Top 5 states which have most fatal incidents:
Out[30]:
state stabbing_fatalities
8 new york 7
0 california 5
4 kentucky 5
2 illinois 3
1 connecticut 2

method 2 - using SQL query¶

In [31]:
query = """select state, count(*) as stabbing_fatalities
from fatalities_cleaned
where lower(description) like '%%stabb%%'
group by state
order by stabbing_fatalities desc
limit 5
"""
pd.read_sql(query, connection)
Out[31]:
state stabbing_fatalities
0 new york 7
1 california 5
2 kentucky 5
3 illinois 3
4 connecticut 2

9. What are the top 10 states that had the most workplace fatalities from shootings?¶

The task is to calculates the top 10 states which have most fatal incidents happed from shooting.

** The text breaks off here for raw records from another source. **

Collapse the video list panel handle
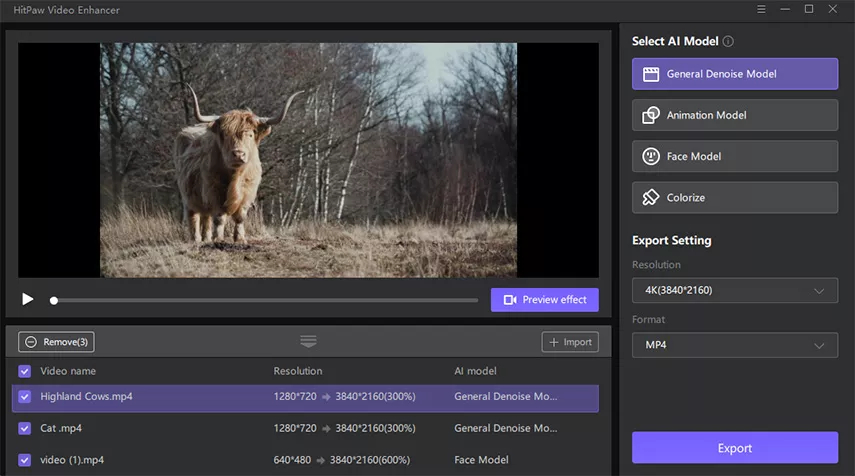This screenshot has height=476, width=855. 308,342
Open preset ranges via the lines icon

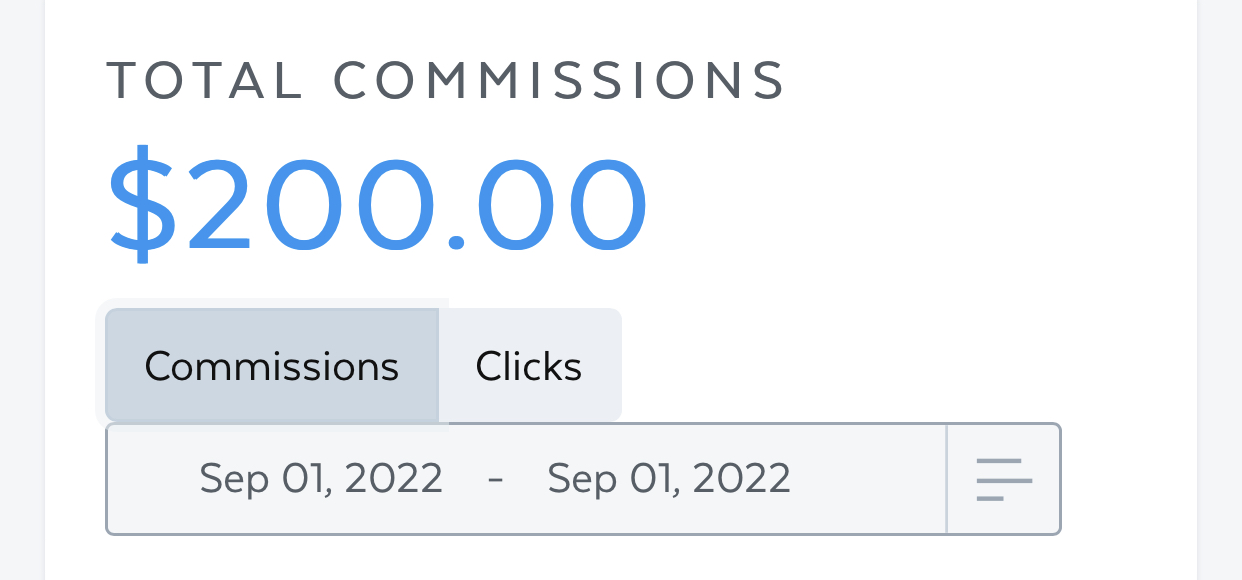tap(1003, 479)
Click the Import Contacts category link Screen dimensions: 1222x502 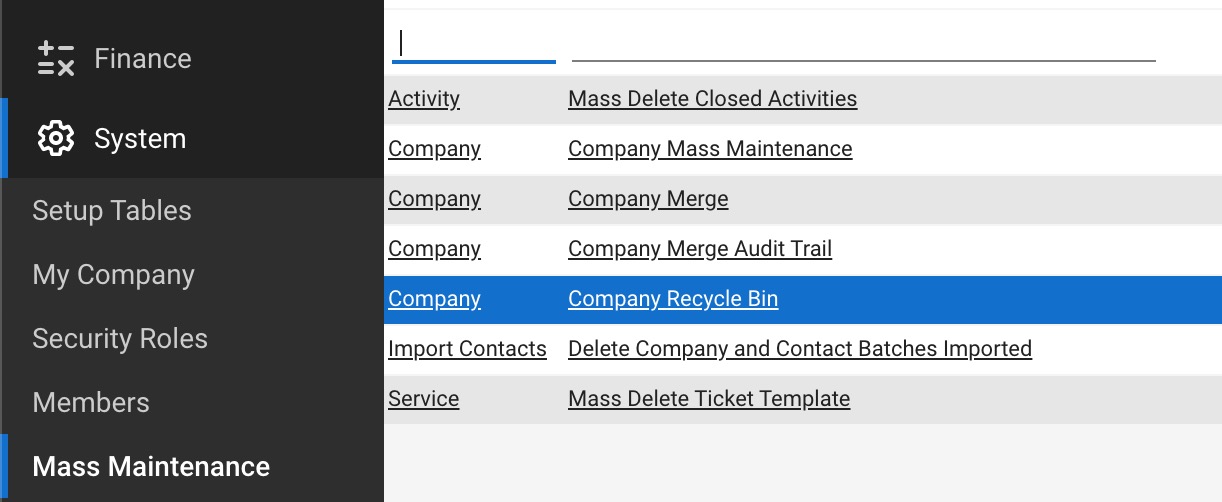(x=467, y=349)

method 1 - using pandas dataframes¶

In [32]:
shoot_filter = df_cleaned.description.str.lower().str.contains('shot')
shooting_fatalities = df_cleaned[shoot_filter]
statewise_shooting_fatalities = shooting_fatalities.groupby('state').agg('count')['id'].reset_index()
statewise_shooting_fatalities.rename(columns={'id':'n_fatalities'}, inplace=True)
print("Top 10 states which have most fatal incidents:")
statewise_shooting_fatalities.sort_values(['n_fatalities','state'], ascending=False).head(10)

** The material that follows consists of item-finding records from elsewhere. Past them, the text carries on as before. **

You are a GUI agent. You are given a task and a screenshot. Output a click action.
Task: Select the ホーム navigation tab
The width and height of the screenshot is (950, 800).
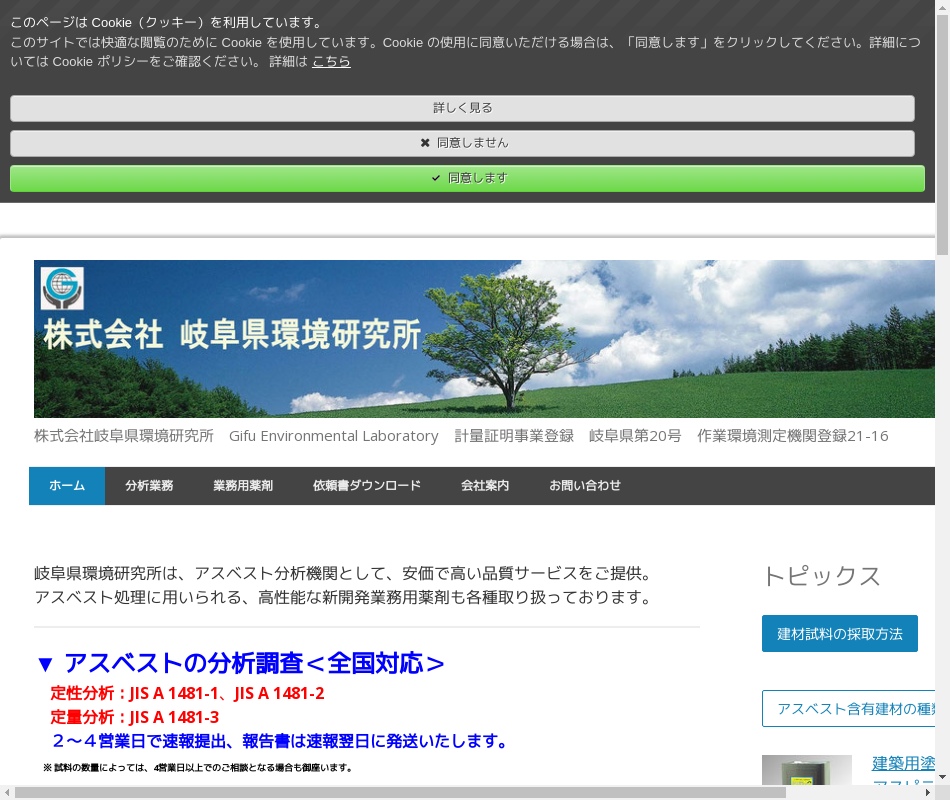[x=67, y=486]
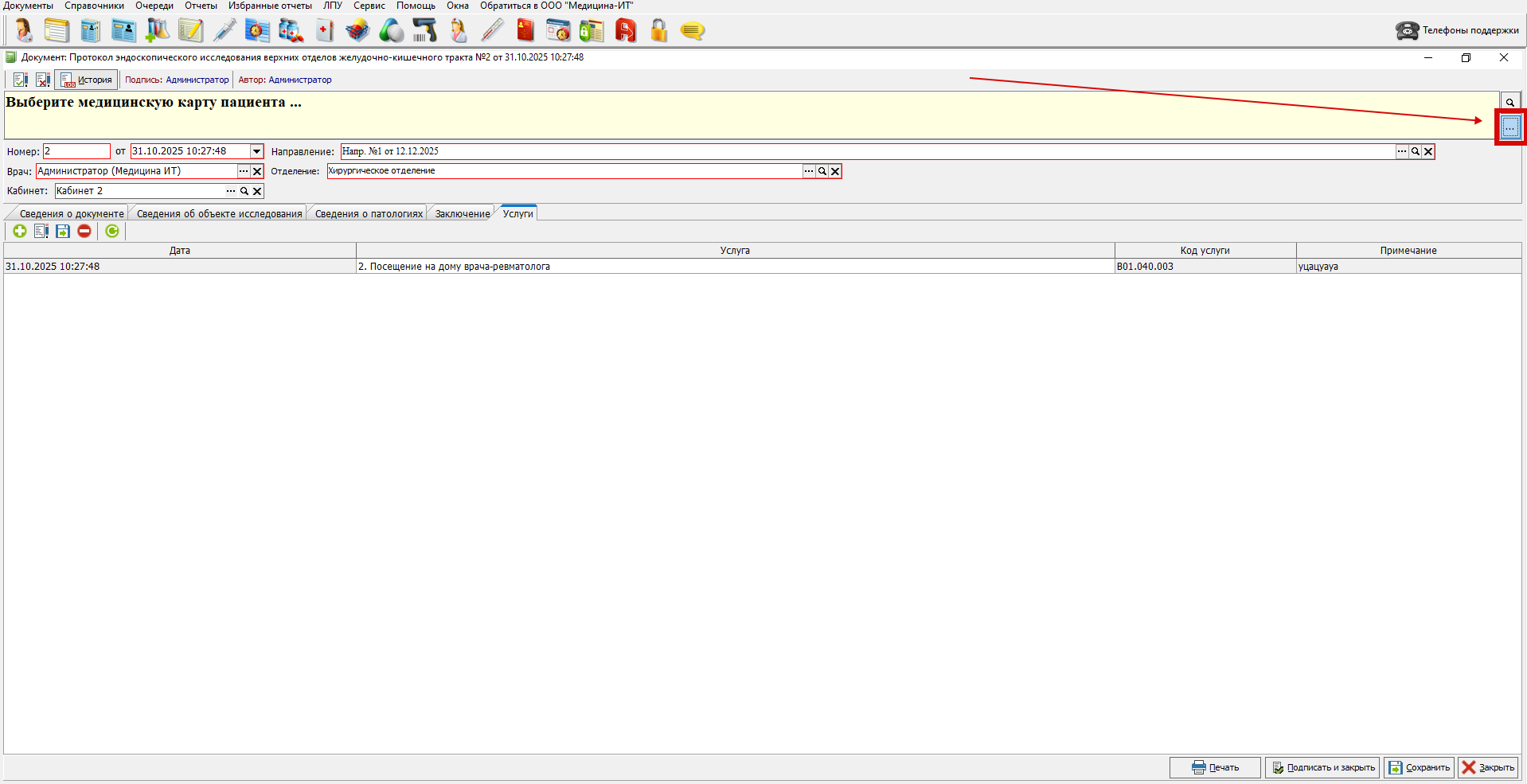Switch to the Заключение tab
This screenshot has height=784, width=1527.
(x=462, y=213)
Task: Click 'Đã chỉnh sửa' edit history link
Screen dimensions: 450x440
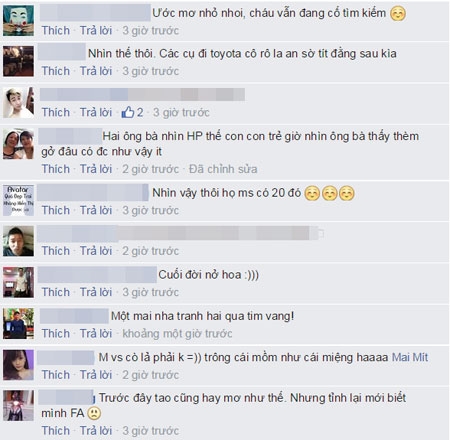Action: pos(223,169)
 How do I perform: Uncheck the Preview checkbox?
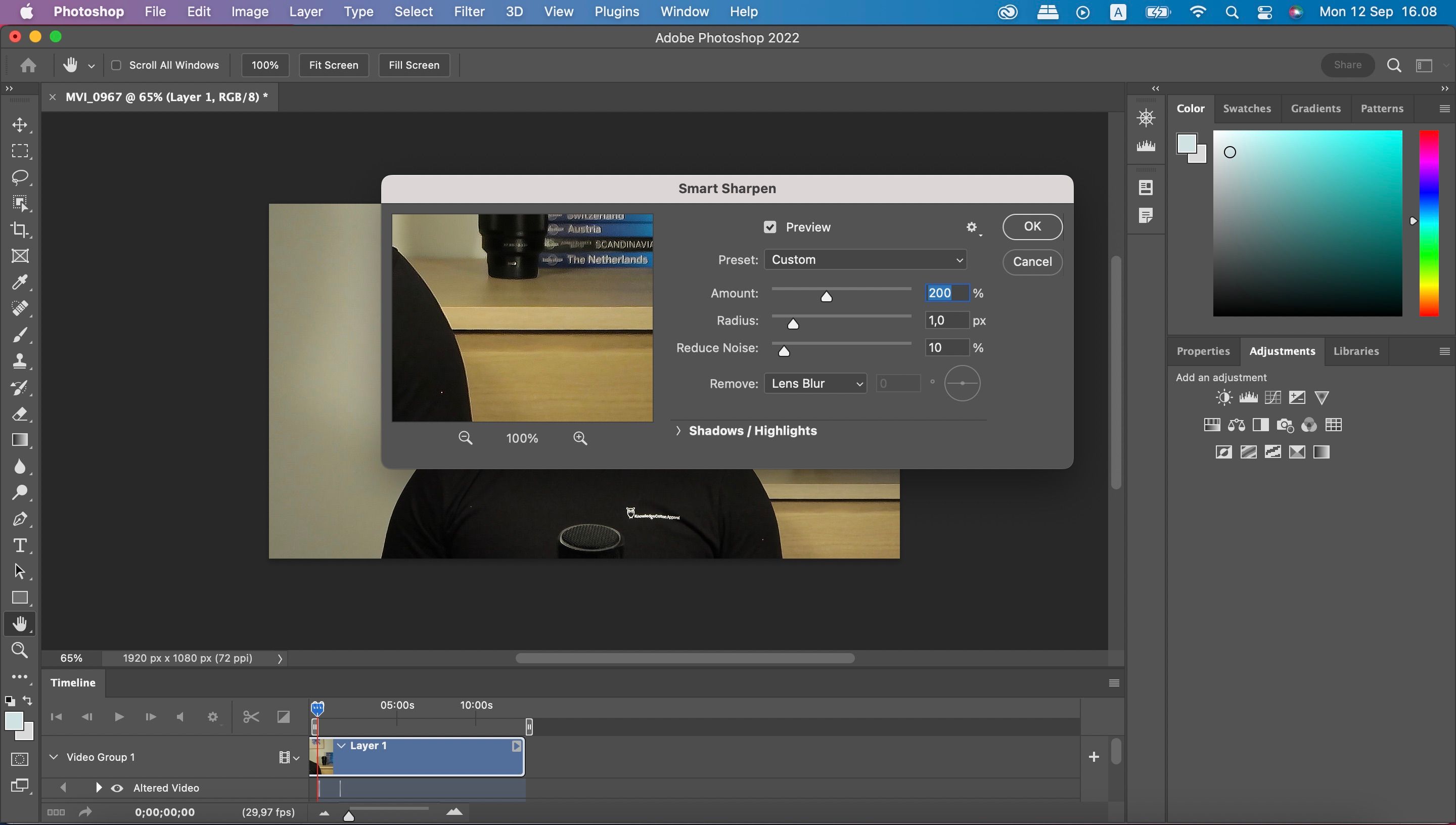[769, 227]
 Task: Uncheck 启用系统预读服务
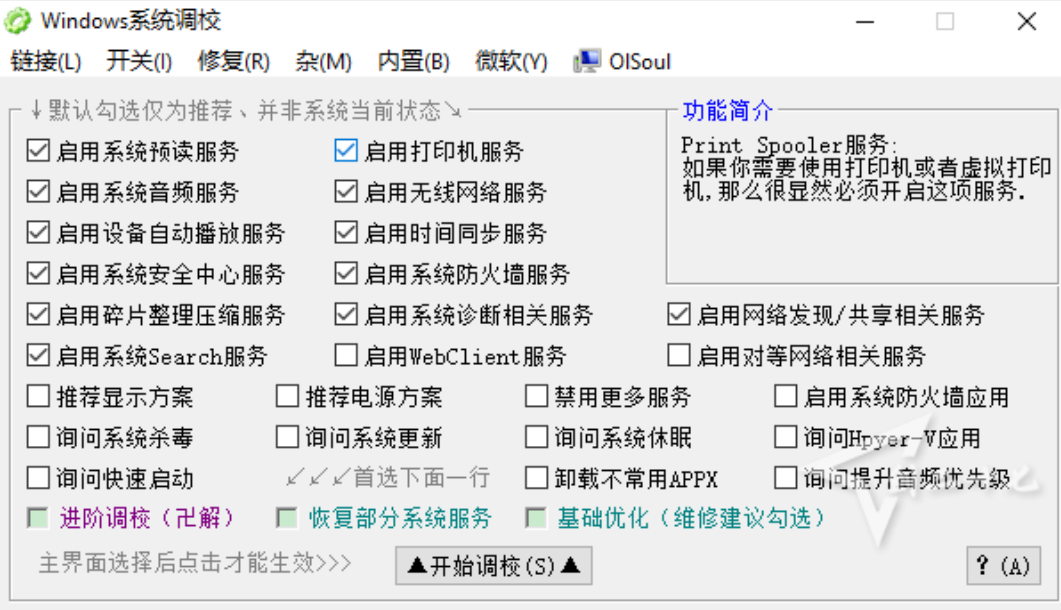(38, 151)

Top 10 states which have most fatal incidents:
Out[32]:
state n_fatalities
13 indiana 28
4 california 23
40 texas 21
29 new york 20
8 florida 14
16 kentucky 13
34 oregon 9
25 nevada 9
12 illinois 9
44 washington 8

method 2 - using SQL query¶

In [33]:
query = """select state, count(*) as shooting_fatalities
from fatalities_cleaned
where lower(description) like '%%shot%%'
group by state
order by shooting_fatalities desc
limit 10
"""
pd.read_sql(query, connection)
Out[33]:
state shooting_fatalities
0 indiana 28
1 california 23
2 texas 21
3 new york 20
4 florida 14
5 kentucky 13
6 nevada 9
7 illinois 9
8 oregon 9
9 washington 8

10. What is the total number of shooting deaths per year?¶

The task is to calculates the total number of deaths caused by shooting each year.(In Decreasing order)

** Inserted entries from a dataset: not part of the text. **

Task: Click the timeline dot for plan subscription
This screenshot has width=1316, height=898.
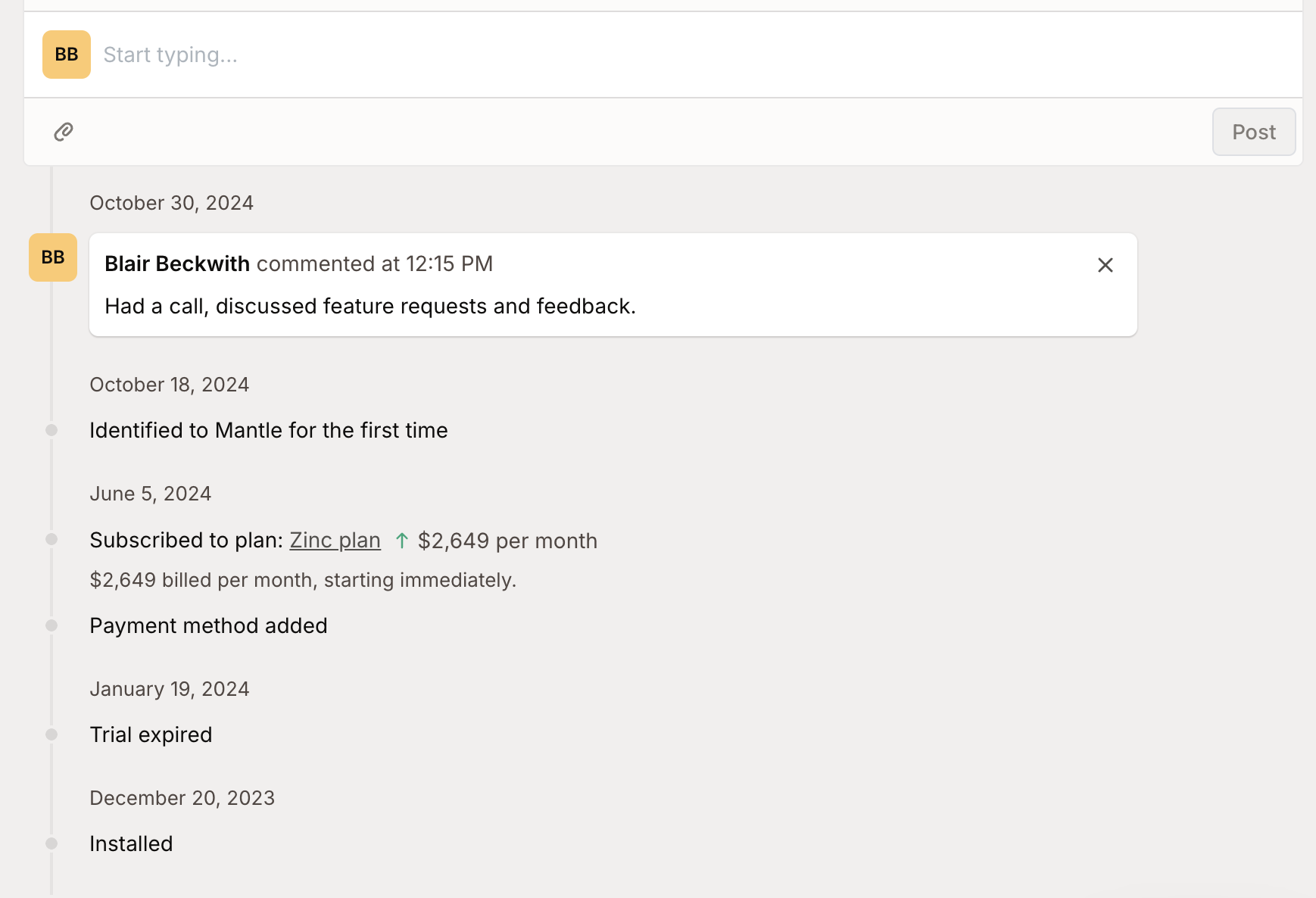Action: (51, 539)
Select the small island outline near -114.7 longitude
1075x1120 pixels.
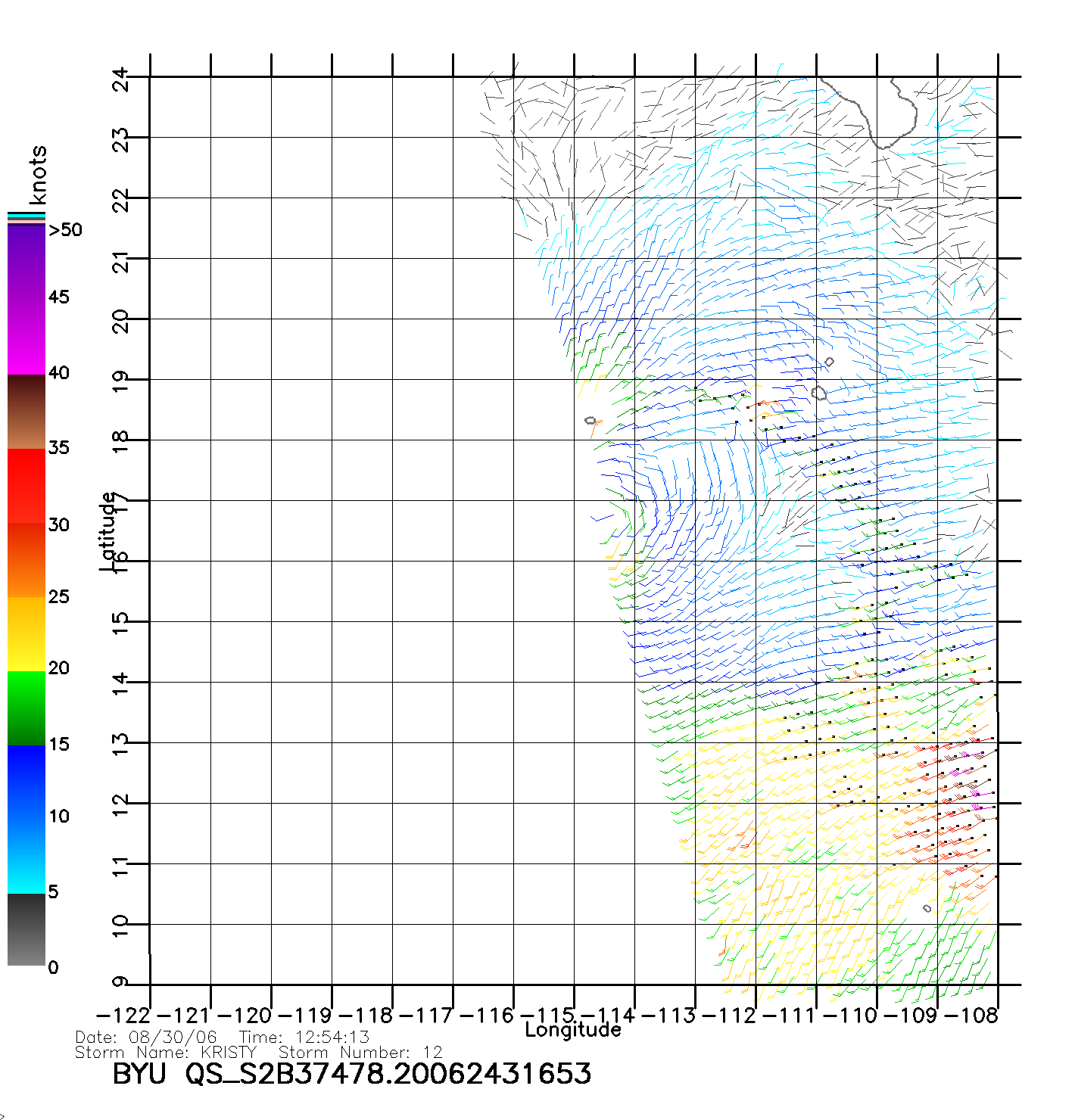point(590,421)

method 1 - using pandas dataframes¶

In [34]:
yearwise_shooting_fatalities = shooting_fatalities.groupby('incident_year').agg('count')[['id']].reset_index()
yearwise_shooting_fatalities.rename(columns={'id':'shooting_fatalities'}, inplace=True)
In [35]:
yearwise_shooting_fatalities.sort_values('shooting_fatalities', ascending=False)
Out[35]:
incident_year shooting_fatalities
12 2021 38
6 2015 28
7 2016 28
11 2020 27
10 2019 24
9 2018 21
4 2013 19
5 2014 18
1 2010 16
8 2017 14
2 2011 13
0 2009 10
3 2012 9
13 2022 2

method 2 - using SQL query¶

In [36]:
query = """select year(incident_date) as incident_year, count(*) as shooting_fatalities
from fatalities_cleaned
where lower(description) like '%%shot%%'
group by year(incident_date)
order by shooting_fatalities desc
"""
pd.read_sql(query, connection)
Out[36]:
incident_year shooting_fatalities
0 2021 38
1 2015 28
2 2016 28
3 2020 27
4 2019 24
5 2018 21
6 2013 19
7 2014 18
8 2010 16
9 2017 14
10 2011 13
11 2009 10
12 2012 9
13 2022 2

Once we are done with the analysis we shall close the database connection

In [37]:
connection.close()

This marks the end of the notebook. If any modifications are made to this notebook, I shall upload the revised version to the github repo.

Thank you for reading. Have a great day!!